- Problem description -
Please extract every line below that contains the word "item" and copy each one in full.
── Exercise input ──
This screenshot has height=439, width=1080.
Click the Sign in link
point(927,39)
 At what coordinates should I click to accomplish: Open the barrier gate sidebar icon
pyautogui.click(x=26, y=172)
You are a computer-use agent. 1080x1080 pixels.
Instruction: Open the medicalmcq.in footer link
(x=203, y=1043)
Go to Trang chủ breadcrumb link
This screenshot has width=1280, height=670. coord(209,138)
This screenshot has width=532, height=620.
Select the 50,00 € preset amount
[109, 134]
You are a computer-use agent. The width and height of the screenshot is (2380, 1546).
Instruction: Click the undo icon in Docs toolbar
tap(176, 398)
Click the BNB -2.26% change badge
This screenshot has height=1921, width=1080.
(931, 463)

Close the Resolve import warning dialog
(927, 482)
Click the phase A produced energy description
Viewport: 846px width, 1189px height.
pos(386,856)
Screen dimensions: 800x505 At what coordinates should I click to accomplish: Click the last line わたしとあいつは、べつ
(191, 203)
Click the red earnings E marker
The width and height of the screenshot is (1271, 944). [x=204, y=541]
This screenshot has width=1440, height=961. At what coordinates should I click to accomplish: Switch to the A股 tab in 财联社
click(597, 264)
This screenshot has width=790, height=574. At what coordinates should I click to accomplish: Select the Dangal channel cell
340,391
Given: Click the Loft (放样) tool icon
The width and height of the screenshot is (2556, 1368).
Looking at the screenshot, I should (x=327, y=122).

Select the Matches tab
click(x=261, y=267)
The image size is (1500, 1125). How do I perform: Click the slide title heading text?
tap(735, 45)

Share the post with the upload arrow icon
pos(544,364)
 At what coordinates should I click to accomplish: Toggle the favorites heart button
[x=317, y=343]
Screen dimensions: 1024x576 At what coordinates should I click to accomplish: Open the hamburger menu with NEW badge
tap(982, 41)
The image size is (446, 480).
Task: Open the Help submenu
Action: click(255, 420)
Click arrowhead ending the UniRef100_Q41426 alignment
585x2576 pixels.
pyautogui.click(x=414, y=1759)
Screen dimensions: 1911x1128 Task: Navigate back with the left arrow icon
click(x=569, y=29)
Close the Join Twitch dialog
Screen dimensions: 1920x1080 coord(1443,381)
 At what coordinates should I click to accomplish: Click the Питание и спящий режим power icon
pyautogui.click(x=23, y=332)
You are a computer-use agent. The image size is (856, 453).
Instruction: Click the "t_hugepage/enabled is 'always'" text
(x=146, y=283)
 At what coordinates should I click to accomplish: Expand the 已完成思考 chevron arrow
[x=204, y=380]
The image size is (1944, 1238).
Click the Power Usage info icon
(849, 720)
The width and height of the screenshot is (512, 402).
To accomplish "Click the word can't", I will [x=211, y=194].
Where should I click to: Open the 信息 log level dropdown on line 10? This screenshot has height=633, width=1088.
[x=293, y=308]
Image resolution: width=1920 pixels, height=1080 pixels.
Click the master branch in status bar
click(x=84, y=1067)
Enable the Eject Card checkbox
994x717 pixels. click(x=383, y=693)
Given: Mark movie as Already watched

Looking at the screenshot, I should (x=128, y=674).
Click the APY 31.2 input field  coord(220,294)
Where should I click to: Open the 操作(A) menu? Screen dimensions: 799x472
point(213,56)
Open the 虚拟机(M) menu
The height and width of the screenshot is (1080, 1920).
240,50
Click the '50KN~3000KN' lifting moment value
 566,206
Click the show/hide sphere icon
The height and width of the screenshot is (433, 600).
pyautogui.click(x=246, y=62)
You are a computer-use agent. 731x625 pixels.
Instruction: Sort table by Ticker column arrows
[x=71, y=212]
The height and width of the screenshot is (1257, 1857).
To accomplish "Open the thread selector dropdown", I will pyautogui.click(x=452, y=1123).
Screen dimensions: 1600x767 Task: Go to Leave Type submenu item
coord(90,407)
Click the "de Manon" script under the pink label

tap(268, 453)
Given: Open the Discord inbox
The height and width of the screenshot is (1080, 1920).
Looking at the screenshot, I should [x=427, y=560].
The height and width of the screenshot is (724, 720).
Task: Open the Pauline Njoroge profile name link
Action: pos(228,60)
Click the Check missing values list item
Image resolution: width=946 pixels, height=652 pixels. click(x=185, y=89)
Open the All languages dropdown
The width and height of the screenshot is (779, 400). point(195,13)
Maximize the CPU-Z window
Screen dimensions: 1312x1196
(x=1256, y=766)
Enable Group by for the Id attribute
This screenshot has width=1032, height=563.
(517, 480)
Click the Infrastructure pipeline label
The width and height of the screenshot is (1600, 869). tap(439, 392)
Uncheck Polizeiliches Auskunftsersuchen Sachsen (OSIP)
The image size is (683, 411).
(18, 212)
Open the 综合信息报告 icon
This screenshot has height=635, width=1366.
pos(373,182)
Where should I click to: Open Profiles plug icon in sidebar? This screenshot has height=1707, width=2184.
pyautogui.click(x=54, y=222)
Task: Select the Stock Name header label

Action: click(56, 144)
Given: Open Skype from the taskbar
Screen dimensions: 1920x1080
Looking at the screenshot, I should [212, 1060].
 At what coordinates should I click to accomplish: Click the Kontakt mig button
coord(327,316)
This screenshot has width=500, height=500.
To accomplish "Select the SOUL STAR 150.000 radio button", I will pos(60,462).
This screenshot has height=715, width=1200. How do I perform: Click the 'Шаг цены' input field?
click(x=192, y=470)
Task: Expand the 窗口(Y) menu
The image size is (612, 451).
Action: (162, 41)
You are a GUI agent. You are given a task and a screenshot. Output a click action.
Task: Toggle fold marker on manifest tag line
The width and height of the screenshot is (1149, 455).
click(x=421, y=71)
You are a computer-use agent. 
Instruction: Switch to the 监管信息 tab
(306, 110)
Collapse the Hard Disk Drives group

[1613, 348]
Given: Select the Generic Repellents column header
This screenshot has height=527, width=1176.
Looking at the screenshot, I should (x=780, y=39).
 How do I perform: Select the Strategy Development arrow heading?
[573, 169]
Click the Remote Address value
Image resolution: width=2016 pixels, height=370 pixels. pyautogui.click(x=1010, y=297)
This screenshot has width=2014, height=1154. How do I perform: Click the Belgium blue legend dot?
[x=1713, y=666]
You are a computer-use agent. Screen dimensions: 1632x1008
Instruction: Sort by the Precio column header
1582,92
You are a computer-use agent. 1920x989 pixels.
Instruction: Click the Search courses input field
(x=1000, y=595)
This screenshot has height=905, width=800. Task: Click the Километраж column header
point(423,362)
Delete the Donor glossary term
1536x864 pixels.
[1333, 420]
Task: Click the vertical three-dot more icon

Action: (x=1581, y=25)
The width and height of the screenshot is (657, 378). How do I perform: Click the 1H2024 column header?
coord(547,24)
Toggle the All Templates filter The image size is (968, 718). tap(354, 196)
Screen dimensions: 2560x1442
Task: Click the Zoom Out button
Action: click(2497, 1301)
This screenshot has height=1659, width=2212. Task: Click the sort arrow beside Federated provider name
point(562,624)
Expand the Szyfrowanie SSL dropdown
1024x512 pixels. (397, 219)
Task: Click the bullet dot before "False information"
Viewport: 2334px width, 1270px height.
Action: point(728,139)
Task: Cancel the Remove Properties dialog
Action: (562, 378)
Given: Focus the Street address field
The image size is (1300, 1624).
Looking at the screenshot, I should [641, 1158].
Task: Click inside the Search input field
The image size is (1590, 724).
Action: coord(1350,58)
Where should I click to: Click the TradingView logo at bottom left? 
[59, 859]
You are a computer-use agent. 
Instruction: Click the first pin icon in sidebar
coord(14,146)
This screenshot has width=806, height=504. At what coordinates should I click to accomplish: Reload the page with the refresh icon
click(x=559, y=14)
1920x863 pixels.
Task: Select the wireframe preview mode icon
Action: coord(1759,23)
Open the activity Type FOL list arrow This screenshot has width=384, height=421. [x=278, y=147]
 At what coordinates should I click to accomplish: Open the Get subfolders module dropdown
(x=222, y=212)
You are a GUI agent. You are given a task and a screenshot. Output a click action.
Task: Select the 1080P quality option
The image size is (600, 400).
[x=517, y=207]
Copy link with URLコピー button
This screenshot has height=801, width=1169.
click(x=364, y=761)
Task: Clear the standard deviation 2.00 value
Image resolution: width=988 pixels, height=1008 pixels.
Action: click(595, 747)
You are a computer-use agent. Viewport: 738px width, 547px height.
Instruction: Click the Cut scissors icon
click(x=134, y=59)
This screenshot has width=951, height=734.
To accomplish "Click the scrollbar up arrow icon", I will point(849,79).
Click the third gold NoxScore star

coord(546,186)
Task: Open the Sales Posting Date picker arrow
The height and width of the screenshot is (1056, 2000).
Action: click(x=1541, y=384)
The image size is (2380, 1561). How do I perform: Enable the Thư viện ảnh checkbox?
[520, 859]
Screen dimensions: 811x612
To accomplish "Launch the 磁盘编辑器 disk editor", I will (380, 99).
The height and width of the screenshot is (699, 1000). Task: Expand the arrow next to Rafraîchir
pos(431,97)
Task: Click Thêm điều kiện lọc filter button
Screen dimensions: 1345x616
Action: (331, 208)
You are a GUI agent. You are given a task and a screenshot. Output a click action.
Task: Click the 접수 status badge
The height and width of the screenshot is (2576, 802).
───
- Complete response -
Screen dimensions: 1600x767 Task: Go to Leave Type submenu item
Click the Check missing values list item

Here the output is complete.